Periodic Reporting for period 4 - Remote memory traces (Cellular and molecular mechanisms of remote fear attenuation)
Reporting period: 2020-11-01 to 2021-10-31
To achieve our goals, we are working with rodents as a surrogate to mimic post-traumatic stress disorder in a controllable setting. Specifically, we are using transgenic mouse models to visualise cells implicated in remote memory storage and attenuation, in combination with approaches to alter neuronal activity and with cell type-specific molecular analyses.

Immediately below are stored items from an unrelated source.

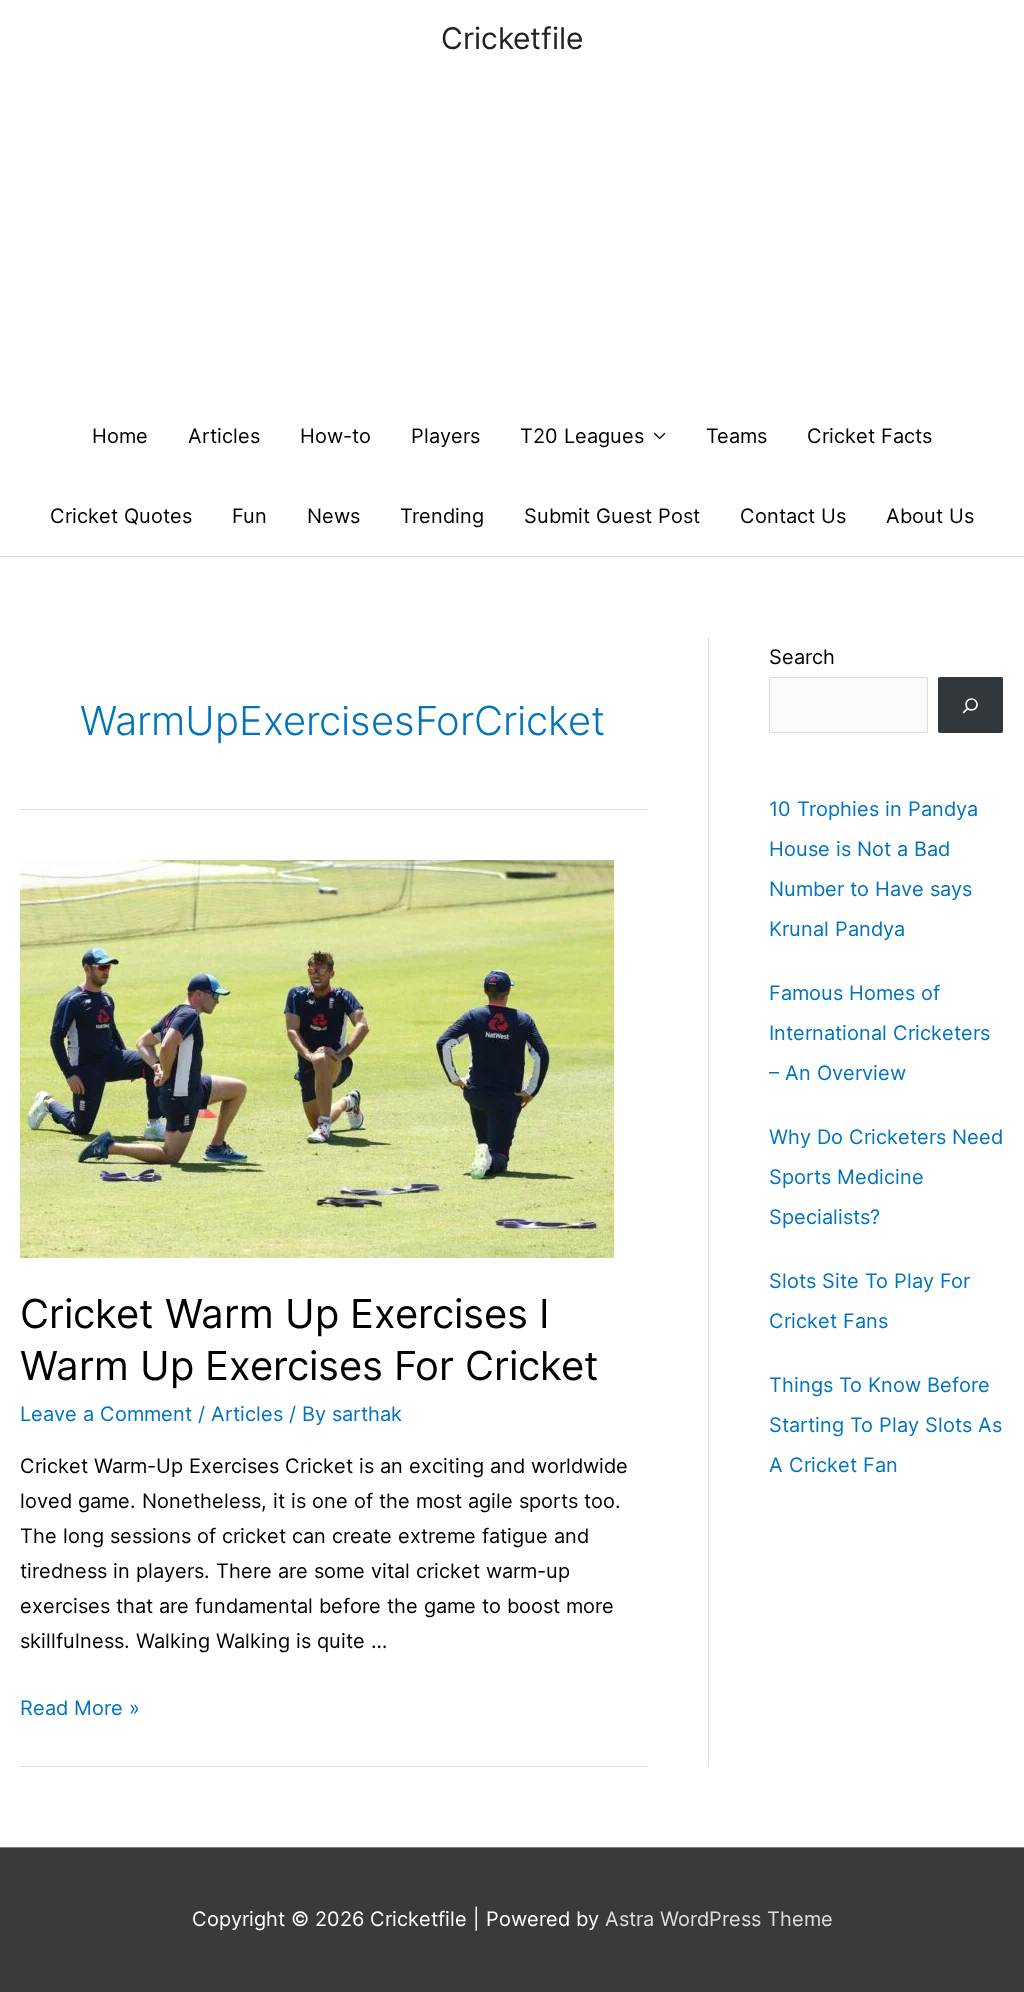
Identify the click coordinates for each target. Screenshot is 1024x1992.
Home (120, 436)
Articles (224, 436)
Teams (736, 436)
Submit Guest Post (612, 516)
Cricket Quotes (121, 516)
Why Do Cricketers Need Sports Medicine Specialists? (886, 1177)
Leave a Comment (106, 1414)
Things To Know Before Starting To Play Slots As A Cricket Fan (885, 1425)
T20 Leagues (582, 436)
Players (445, 436)
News (333, 516)
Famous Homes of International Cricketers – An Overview (879, 1033)
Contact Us (793, 516)
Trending (442, 516)
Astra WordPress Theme (719, 1919)
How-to (335, 436)
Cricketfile (512, 38)
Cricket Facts (869, 436)
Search (802, 657)
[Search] (970, 705)
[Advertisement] (512, 246)
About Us (930, 516)
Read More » (80, 1708)
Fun (249, 516)
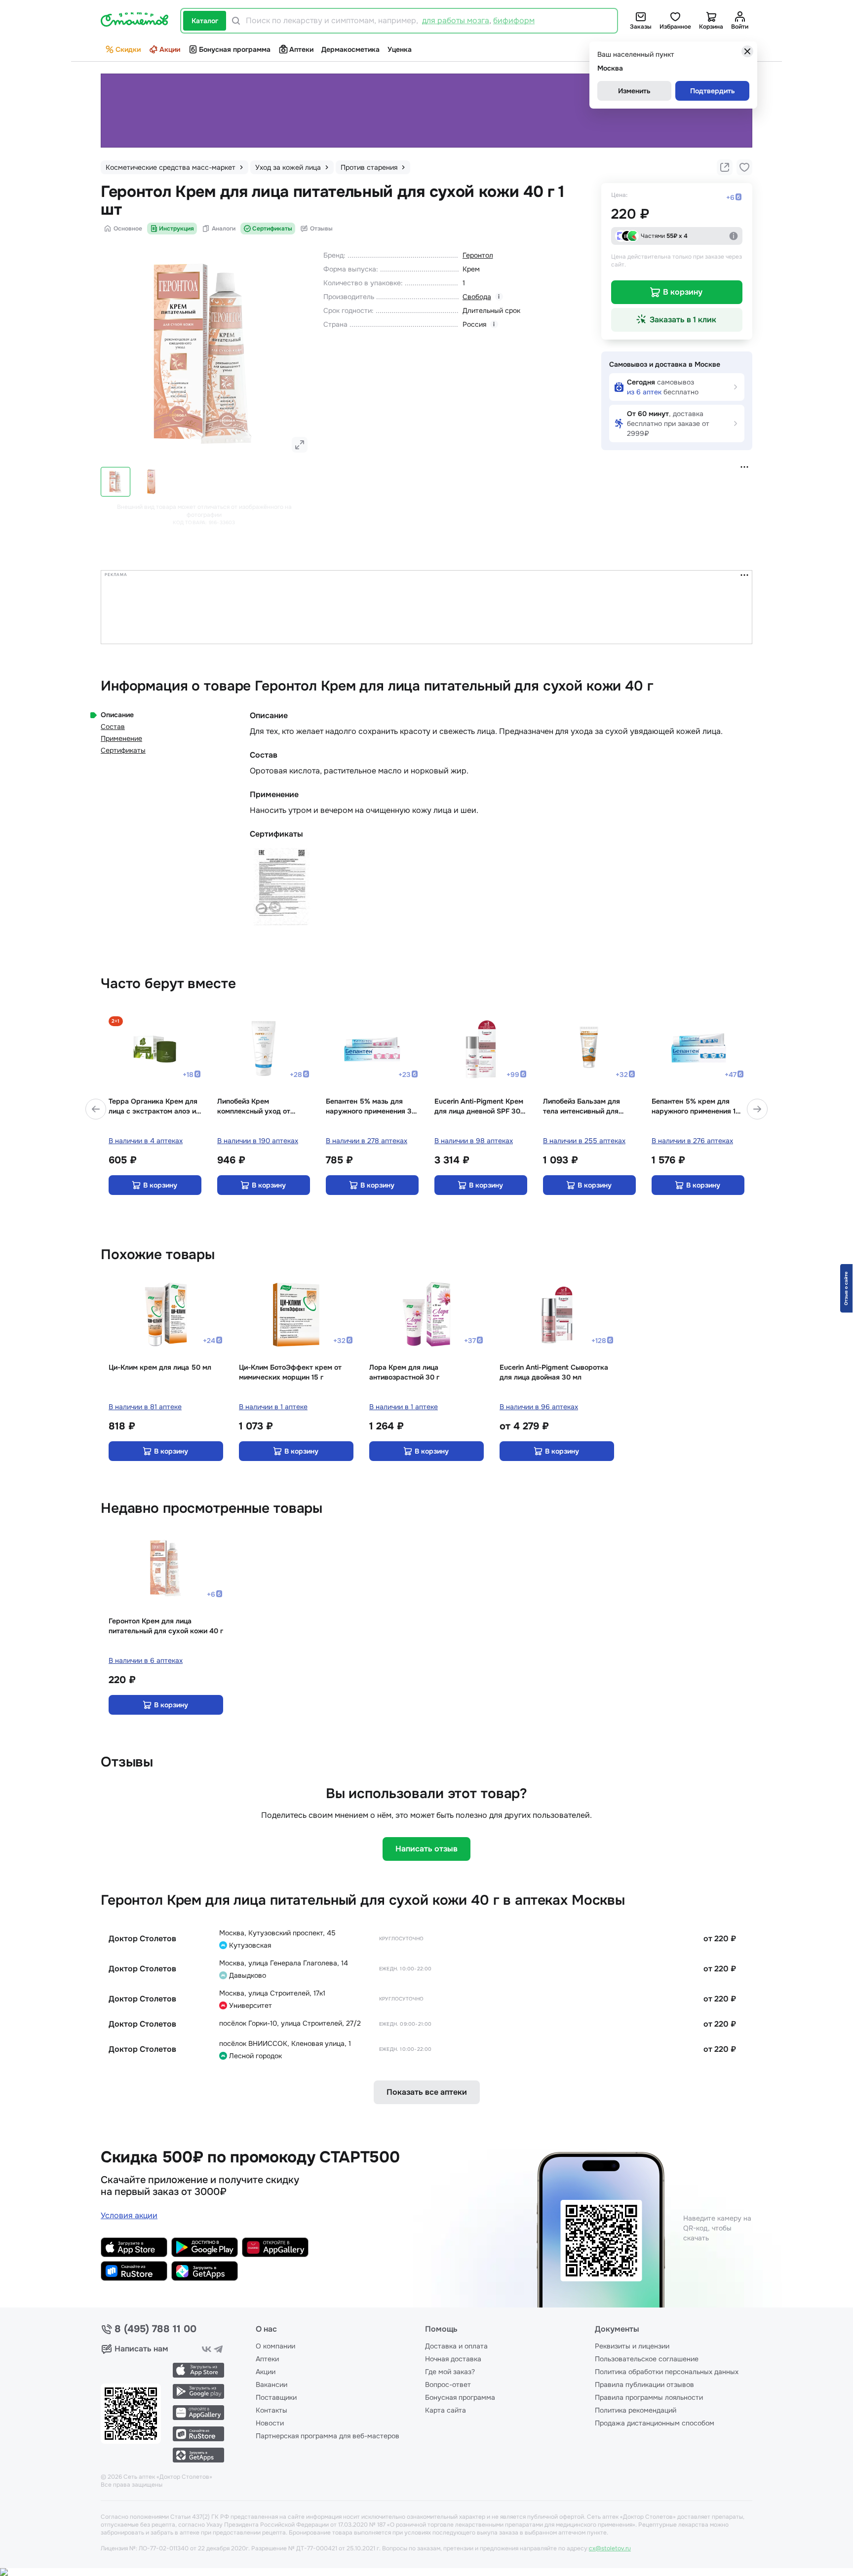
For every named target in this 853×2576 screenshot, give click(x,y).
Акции (169, 49)
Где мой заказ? (450, 2371)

Over the course of this project, we have identified the brain areas (Psychopharmacology, 2019), circuits (Nature Neuroscience, 2021) and cellular subpopulations (Science, 2018; Frontiers in Molecular Neuroscience, 2019) underlying remote fear memory extinction, as well as the molecular mechanisms thereof (BioRXiv 2021, currently under review at PNAS). Importantly, the identification of the cells responsible for remote fear memory attenuation (Science, 2018) revealed that the key to successfully attenuate remote traumatic memories lies, contrary to long-held beliefs, in the same cells that were used to store the memory in the first place, i.e. the original memory trace of fear. In other words, it is better to face your fears than to suppress them.Furthermore the identification of the brain circuits engaged in the remote fear memory attenuation (Nature Neuroscience, 2021) revealed that the circuits required for the extinction of traumatic memories change with memory age. In other words, they revealed for the first time that similar to memory consolidation that is supported by a different brain areas as memories become older, there is a spatiotemporal shift in the circuits underlying fear memory extinction.

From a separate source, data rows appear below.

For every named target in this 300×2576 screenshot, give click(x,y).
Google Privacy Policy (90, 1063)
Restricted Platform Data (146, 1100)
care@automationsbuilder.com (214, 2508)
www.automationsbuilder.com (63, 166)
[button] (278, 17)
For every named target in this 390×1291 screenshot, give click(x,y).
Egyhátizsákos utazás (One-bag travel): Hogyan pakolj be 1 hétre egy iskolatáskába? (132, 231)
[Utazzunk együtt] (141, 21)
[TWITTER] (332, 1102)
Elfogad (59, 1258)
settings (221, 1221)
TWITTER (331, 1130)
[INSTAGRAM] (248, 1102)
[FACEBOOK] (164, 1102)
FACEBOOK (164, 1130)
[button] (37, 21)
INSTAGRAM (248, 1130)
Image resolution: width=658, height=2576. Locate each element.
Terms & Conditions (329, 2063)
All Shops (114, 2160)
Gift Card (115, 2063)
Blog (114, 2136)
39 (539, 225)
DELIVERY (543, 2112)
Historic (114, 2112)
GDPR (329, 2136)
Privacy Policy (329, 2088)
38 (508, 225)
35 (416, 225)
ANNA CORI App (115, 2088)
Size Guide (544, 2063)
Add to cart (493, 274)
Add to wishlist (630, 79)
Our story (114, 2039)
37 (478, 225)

Together, these findings shed considerable new light on an underinvestigated area of memory research, remote fear memory attenuation.
fear memory recall-induced cells are significantly reactivated in parts of the brain. In particular, we have found that within the hippocampus, hippocampal area CA1 and the dentate gyrus, but not in CA3, are reactivated, while in the cortex, the infralimbic area is, but not the anterior cingulate area or the prelimbic area, and in the amygdala, it is the basolateral part, but not the central part that shows this reactivation. Importantly, all brain areas that show the reactivation are known to play a critical role in memory attenuation. What is more, when we blocked the activity of recall-induced neurons, the degree of fear memory attenuation was impaired. Conversely, when we increased the activity of recall-induced neurons during memory extinction, fear attenuation was facilitated. These results stipulate that a loss-of-function of the original memory trace of fear is detrimental for fear attenuation, which in turn favours the notion that the original memory trace of fear has been updated, i.e. relearned towards safety likely via reconsolidation-updating mechanisms, rather than having been suppressed via extinction learning. In other words, it is good to confront your fears.

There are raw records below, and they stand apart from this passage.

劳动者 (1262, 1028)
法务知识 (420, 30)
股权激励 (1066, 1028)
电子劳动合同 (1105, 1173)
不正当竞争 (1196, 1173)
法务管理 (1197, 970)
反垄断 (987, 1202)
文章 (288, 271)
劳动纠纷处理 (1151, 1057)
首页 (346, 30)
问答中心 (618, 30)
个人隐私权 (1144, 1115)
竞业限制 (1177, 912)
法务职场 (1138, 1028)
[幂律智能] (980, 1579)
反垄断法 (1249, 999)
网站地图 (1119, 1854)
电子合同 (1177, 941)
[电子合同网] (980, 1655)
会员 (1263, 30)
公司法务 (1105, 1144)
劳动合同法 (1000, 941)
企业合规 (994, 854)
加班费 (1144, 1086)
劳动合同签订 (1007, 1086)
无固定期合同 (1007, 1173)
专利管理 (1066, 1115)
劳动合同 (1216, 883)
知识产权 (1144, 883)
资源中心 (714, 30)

On top of that, we have recently also identified the molecular mechanisms engaged in these reactivated cells during remote fear memory extinction. Interestingly, these mechanisms point to enhanced synaptic plasticity, which is a key feature of facilitated learning, and several candidate genes have emerged, which will now be followed up in functional studies for their potential to accelerate fear extinction.